Task to complete
Where the listing below reaches the line containing "View All (396, 100)", start writing out lines exactly, and stop once the line containing "Nifty Midcap 100 (296, 2270)" has been written.

──────────────────────────────

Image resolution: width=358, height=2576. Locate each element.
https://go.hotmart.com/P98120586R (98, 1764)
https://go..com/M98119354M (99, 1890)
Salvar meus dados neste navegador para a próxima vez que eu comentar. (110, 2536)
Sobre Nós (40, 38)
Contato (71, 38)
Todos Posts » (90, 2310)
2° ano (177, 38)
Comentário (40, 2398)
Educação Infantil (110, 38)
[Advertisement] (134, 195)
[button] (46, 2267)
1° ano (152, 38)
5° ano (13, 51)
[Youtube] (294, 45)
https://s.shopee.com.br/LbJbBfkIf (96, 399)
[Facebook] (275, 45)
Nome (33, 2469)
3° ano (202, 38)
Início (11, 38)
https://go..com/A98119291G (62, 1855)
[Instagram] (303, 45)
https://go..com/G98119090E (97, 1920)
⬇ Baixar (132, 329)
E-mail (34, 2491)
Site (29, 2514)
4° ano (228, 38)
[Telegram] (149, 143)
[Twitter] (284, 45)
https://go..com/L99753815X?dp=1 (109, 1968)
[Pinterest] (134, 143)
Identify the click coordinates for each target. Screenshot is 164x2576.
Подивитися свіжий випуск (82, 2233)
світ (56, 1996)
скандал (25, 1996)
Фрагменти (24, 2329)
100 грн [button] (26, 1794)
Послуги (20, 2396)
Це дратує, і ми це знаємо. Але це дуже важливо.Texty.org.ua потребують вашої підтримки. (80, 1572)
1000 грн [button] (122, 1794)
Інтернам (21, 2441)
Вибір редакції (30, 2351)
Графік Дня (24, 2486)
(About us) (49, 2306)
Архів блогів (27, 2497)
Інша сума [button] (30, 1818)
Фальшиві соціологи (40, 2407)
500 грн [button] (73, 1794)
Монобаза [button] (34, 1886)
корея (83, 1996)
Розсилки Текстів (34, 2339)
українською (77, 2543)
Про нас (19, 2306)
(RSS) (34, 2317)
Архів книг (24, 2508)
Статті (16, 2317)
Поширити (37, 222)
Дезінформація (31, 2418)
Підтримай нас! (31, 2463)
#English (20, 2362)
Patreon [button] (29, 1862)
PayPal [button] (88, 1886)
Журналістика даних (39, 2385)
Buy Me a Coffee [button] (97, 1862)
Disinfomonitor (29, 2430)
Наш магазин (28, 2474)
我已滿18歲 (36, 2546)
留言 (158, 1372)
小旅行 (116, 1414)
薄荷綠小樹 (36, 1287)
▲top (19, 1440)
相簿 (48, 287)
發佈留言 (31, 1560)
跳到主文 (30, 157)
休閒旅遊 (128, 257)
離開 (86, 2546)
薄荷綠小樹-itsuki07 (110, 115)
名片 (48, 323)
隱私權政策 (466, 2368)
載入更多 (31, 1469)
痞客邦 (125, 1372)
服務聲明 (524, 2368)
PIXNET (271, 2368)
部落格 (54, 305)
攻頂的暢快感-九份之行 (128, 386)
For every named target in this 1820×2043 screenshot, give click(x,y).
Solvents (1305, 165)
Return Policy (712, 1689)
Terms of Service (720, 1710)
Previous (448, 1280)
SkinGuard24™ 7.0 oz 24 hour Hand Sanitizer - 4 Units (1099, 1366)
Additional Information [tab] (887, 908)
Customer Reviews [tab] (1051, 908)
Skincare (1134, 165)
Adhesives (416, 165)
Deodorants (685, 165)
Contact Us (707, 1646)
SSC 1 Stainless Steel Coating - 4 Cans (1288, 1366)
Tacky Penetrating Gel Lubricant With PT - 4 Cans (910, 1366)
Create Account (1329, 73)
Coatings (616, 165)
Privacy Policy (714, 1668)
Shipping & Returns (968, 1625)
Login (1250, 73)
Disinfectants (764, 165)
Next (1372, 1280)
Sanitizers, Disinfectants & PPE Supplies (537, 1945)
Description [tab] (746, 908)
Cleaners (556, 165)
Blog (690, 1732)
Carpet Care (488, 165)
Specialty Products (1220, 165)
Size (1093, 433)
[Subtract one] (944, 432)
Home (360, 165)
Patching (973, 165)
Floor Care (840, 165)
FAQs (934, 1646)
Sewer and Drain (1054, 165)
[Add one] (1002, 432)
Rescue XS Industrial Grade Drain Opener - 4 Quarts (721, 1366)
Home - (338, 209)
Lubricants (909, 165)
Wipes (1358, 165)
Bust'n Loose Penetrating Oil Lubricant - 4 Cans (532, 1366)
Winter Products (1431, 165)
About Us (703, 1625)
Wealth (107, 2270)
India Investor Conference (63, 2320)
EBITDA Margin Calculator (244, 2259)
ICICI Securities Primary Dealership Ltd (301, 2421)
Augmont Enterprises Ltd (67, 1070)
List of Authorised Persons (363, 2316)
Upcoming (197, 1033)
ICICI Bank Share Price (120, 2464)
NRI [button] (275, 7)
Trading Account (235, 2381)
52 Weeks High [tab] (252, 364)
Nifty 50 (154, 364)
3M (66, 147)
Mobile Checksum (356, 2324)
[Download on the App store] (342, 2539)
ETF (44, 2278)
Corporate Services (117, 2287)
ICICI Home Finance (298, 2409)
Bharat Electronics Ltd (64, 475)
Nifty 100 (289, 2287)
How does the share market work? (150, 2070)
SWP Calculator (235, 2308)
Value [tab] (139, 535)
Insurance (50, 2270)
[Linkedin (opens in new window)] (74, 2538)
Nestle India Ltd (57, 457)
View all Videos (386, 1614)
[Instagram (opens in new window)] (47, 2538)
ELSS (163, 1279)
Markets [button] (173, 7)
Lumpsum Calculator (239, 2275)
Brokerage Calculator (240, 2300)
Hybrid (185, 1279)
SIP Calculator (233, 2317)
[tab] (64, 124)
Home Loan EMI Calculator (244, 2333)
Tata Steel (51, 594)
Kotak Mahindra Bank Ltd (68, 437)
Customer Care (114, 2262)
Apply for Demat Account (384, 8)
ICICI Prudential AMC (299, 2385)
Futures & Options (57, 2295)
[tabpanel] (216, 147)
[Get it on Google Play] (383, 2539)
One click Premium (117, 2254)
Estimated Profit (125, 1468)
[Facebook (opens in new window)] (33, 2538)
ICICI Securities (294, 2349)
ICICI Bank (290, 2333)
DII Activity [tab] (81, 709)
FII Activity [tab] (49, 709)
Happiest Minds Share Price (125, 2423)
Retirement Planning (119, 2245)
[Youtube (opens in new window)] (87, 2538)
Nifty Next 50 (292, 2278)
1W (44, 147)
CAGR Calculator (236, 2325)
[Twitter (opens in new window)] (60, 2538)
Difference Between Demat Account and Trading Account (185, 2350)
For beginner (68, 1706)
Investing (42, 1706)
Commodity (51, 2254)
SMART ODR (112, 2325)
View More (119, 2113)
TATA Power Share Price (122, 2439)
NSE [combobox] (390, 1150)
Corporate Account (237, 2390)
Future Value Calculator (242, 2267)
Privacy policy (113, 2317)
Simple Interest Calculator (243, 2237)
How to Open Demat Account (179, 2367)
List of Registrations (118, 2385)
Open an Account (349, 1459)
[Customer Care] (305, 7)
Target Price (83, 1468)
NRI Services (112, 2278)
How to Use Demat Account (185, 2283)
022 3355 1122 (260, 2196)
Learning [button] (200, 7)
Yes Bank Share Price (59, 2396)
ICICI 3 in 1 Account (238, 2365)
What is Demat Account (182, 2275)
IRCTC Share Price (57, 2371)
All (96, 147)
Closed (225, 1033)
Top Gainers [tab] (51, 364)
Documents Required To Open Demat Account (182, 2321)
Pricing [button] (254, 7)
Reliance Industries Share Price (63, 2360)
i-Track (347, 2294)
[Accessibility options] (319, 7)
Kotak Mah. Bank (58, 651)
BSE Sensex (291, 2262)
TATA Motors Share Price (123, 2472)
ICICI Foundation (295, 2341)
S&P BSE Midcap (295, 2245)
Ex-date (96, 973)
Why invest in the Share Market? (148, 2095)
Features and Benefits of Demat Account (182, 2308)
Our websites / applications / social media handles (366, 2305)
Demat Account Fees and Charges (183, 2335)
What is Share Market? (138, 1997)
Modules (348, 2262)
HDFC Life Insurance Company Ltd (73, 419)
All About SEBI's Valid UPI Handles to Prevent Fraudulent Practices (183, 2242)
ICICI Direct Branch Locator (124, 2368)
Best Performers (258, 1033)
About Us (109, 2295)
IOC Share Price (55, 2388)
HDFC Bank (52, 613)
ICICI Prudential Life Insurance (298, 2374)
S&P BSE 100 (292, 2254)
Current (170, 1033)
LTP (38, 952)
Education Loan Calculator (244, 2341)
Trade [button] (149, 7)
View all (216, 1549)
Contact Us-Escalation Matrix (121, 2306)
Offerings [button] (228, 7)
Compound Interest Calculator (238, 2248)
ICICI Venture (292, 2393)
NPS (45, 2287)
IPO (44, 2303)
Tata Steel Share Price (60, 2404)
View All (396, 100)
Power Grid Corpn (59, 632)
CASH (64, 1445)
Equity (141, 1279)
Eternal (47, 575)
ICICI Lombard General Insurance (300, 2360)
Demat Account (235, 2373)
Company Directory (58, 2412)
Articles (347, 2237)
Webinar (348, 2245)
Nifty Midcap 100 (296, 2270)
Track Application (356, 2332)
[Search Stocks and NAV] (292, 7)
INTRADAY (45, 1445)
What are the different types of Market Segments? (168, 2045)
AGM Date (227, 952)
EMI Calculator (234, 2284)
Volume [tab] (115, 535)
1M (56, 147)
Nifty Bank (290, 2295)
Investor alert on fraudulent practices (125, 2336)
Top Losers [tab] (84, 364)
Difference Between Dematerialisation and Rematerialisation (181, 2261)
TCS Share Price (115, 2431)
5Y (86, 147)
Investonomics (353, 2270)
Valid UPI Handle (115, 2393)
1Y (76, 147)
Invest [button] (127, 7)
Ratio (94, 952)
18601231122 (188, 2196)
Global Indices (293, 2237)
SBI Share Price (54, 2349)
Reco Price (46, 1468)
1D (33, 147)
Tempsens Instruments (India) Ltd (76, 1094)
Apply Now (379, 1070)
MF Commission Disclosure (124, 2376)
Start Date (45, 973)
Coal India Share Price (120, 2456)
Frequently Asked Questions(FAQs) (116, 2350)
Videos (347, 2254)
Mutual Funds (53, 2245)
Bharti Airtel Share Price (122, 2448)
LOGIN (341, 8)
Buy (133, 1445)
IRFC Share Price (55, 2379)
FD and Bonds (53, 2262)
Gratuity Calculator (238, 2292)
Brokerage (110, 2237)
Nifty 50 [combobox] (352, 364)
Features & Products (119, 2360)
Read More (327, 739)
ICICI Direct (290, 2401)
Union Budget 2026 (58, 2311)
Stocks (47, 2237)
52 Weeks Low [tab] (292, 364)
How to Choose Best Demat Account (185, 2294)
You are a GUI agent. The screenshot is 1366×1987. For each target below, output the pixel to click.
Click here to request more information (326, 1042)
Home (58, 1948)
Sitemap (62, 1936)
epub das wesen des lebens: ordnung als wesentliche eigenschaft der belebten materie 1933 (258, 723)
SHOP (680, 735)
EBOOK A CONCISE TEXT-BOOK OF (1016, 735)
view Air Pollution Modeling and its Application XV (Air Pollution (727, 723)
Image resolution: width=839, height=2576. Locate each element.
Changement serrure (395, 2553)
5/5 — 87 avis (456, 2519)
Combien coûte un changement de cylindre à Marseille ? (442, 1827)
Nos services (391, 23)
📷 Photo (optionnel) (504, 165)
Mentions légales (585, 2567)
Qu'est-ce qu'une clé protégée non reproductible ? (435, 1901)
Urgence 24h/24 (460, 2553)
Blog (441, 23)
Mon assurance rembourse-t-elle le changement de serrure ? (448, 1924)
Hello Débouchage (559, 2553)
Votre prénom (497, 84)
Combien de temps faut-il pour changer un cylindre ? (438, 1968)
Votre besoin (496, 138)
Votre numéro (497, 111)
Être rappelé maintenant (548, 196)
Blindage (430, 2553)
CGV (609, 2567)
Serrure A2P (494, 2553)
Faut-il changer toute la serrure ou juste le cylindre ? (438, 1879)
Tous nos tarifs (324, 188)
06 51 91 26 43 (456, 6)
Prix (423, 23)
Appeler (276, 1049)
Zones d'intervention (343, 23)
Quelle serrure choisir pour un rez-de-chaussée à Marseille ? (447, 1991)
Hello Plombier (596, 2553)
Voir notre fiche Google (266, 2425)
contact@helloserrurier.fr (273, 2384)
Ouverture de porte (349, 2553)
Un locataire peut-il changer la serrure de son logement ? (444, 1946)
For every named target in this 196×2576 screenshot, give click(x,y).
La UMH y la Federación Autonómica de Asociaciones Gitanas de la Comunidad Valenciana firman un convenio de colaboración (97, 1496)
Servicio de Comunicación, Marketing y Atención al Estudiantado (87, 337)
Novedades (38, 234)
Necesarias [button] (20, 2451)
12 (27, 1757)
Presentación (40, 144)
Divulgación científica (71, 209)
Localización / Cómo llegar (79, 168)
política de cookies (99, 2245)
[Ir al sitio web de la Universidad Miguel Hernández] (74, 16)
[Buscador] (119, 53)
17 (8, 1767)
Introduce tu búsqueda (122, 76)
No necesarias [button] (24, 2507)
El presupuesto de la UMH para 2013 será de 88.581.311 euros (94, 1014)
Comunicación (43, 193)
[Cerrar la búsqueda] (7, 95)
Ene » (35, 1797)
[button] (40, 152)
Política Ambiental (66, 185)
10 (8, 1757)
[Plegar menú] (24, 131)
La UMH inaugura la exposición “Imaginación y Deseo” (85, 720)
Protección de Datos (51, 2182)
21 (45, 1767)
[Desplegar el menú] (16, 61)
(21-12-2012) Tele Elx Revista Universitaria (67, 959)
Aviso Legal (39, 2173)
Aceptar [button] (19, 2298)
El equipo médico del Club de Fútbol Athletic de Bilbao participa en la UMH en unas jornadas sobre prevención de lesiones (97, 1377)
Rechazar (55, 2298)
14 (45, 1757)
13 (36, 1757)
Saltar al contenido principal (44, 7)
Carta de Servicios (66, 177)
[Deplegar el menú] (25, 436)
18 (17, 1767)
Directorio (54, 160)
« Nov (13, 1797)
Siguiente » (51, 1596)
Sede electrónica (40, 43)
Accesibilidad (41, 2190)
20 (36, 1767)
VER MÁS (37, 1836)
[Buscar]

──────────────────────────────

Response to this exercise
View All (396, 100)
Power Grid Corpn (59, 632)
CASH (64, 1445)
Equity (141, 1279)
Eternal (47, 575)
ICICI Lombard General Insurance (300, 2360)
Demat Account (235, 2373)
Company Directory (58, 2412)
Articles (347, 2237)
Webinar (348, 2245)
Nifty Midcap 100 (296, 2270)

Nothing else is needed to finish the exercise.